======== Recorded data
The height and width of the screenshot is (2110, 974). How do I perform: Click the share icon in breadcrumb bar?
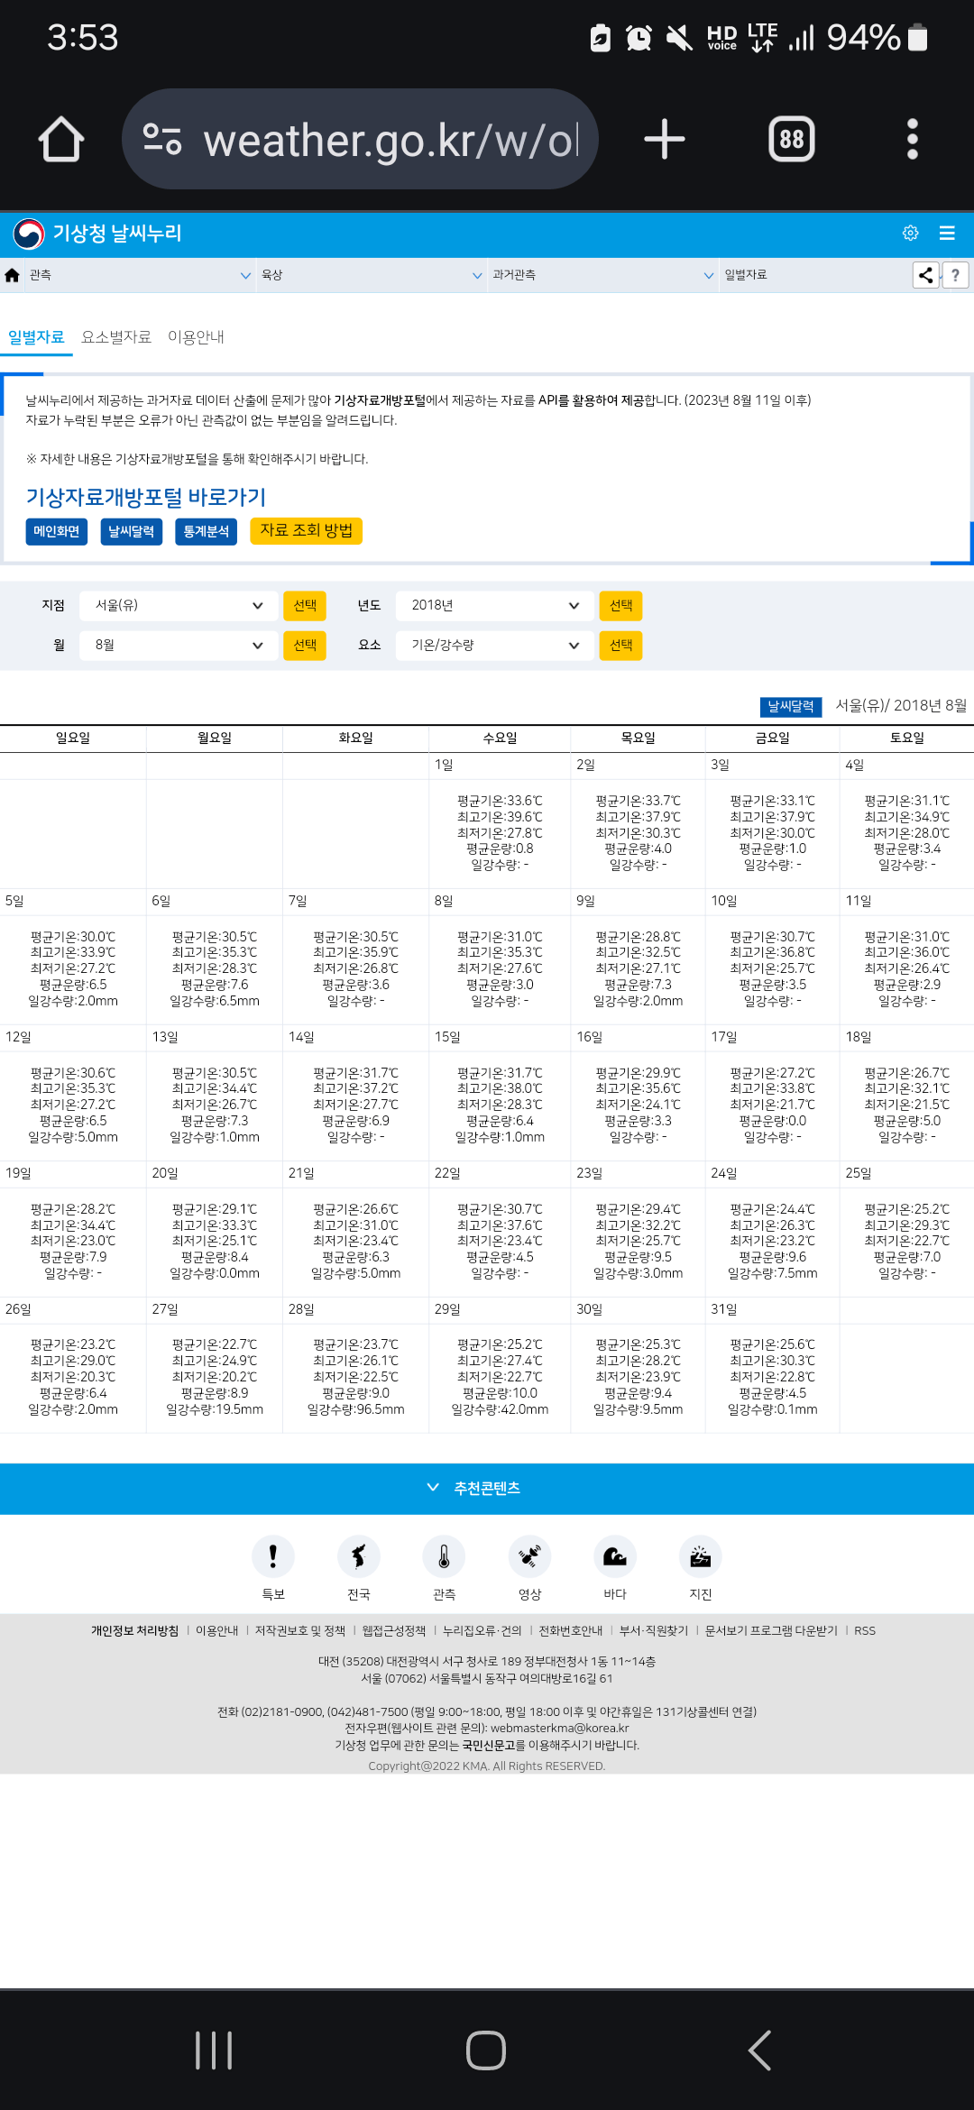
================
======== Recorded data
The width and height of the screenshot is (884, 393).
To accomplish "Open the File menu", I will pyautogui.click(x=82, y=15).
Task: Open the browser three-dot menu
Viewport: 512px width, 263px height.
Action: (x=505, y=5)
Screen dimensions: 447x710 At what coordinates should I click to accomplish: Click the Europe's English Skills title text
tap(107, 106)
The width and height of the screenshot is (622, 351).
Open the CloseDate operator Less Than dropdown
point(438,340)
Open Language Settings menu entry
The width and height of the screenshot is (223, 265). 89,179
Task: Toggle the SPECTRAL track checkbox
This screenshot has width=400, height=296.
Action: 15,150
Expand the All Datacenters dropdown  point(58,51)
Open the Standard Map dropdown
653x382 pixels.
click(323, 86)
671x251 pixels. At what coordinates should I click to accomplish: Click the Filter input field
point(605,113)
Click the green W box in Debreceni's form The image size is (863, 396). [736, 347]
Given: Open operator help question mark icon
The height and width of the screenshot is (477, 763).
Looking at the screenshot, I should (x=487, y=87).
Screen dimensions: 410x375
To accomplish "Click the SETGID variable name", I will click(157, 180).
================
Each line holding "will" should be copied from the material above.

▶ [Solution]
To accomplish "Open the File menu", I will pyautogui.click(x=82, y=15).
To accomplish "Click the SETGID variable name", I will click(157, 180).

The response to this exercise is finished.